What will IVF in America look like given new recommendations to protect IVF access?

  • Reproductive health expert has written a JAMA opinion piece on the relationship between IVF and abortion
  • IVF vs. abortion by the numbers available below

CHICAGO --- On February 18, 2025, President Trump issued an executive order that gave the assistant to the president for domestic policy 90 days to provide a list of policy recommendations to protect in vitro fertilization (IVF) access and aggressively reduce out-of-pocket and health plan costs for IVF treatment.

As of this week, those 90 days are up.

Northwestern University medical ethicist, reproductive health expert and constitutional scholar Katie Watson, JD, is available to speak to reporters covering this next chapter of IVF in the U.S.

Watson also wrote an opinion piece, “Rethinking the ethical and legal relationship between IVF and abortion,” that was published May 22 in JAMA.

“U.S. voters have elected a president who promised he would make the government or private insurance cover IVF, yet takes credit for reversing Roe v.

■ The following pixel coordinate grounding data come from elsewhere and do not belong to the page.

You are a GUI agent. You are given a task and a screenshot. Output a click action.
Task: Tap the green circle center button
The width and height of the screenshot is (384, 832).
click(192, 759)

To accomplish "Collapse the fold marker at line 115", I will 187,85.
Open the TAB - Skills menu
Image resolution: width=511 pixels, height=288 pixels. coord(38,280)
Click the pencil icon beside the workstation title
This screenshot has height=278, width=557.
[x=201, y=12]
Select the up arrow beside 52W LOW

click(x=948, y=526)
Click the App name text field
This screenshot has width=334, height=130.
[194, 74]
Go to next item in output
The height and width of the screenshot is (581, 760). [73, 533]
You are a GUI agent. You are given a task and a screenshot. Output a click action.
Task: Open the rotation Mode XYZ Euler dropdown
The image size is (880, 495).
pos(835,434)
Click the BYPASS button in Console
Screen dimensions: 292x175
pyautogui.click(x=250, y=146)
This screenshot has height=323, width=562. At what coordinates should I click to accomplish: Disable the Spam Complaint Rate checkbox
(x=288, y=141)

Wade,” Watson writes in the JAMA Viewpoint piece.

“Those who see IVF and abortion as ethically distinct often focus on differences in intention and outcome — having a baby vs. avoiding having a baby. Others see them as comparable practices because both destroy embryos. I offer a third perspective, which is that abortion and IVF are comparable practices because both are family-building medical interventions; therefore, support for IVF access ought to lead to support for abortion access.”

A professor of medical education, medical social sciences and obstetrics and gynecology at Northwestern University Feinberg School of Medicine, Watson also is the author of Scarlet A: The Ethics, Law and Politics of Ordinary Abortion. To schedule an interview with her, contact Kristin Samuelson.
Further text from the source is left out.